A People's History of Heaven
- aolundsmith
- Jul 18, 2019
- 2 min read

A People’s History of Heaven by Mathangi Subramanian
Five young women living in a Bangalore slum known as “Swarga” or “Heaven” (due to its sign, denoting it Swargahalli, having been evocatively snapped off halfway through the word) are the heart of Mathangi Subramanian’s A People’s History of Heaven. This is a novel that also feels like poetry, and also feels like a collection of short stories. The language is rich and figurative: “Eyelids wrinkled and transparent as jasmine petals. Purple lips pinched together like carnations” (24); “Horns trill and drums rat-a-tat-tat. Silence splits into coppery shards” (169). This language, and the young women whose lives it narrates, serve as the stem from which blossom the episodic, almost-short-stories that make up the novel. There’s stories from Padma’s search to find her mother a job. There’s the story of Rukshana’s first love. There’s the story of how Joy became recognized as a girl, of what happened the day the girls came to take Deepa to see the butterflies in the park, of Banu’s stint as a graffiti artist. These branches and blossoms support the weight of further stories so that tales of the girls’ mothers, aunties, grandmothers, school teacher, and fathers are also included, adding further depth and context.

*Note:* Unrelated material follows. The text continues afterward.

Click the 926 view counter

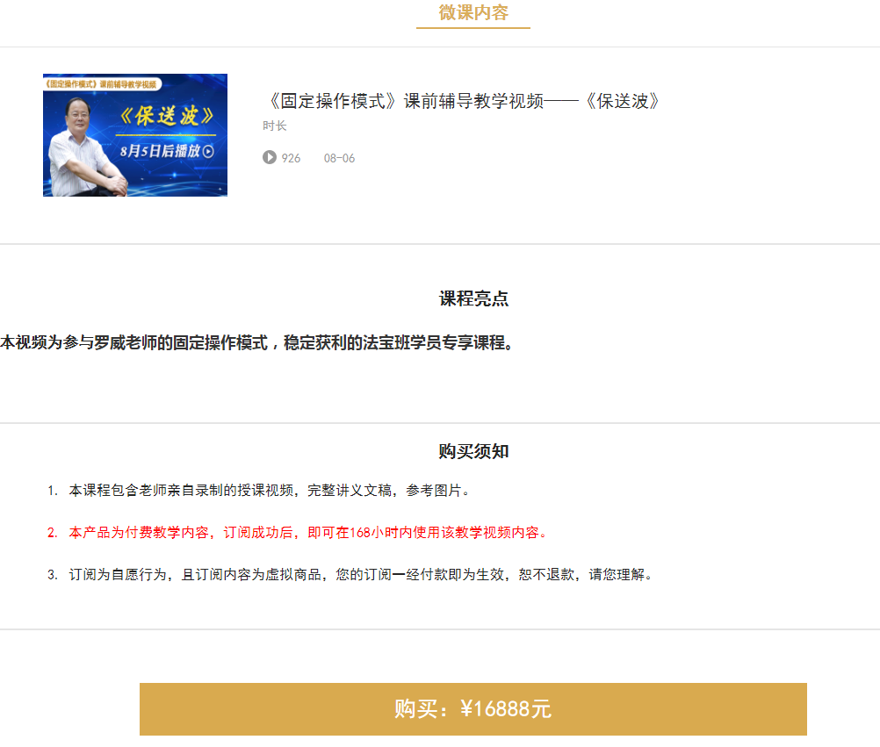[x=291, y=157]
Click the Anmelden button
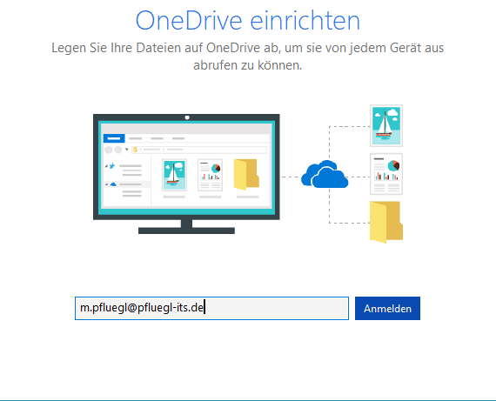This screenshot has height=401, width=496. pyautogui.click(x=387, y=308)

While the hardships faced by Heaven’s women residents—abuse, abandonment, poverty, overwork, and misogyny to name a few—are not elided or excluded from A People’s History of Heaven, neither are they its focus. This is a novel which celebrates its young protagonists in all of their solidarity, strength, and ability to envision and work towards the selves and futures they desire.
Subjects this book includes which some readers may be sensitive to: abandonment, misogyny.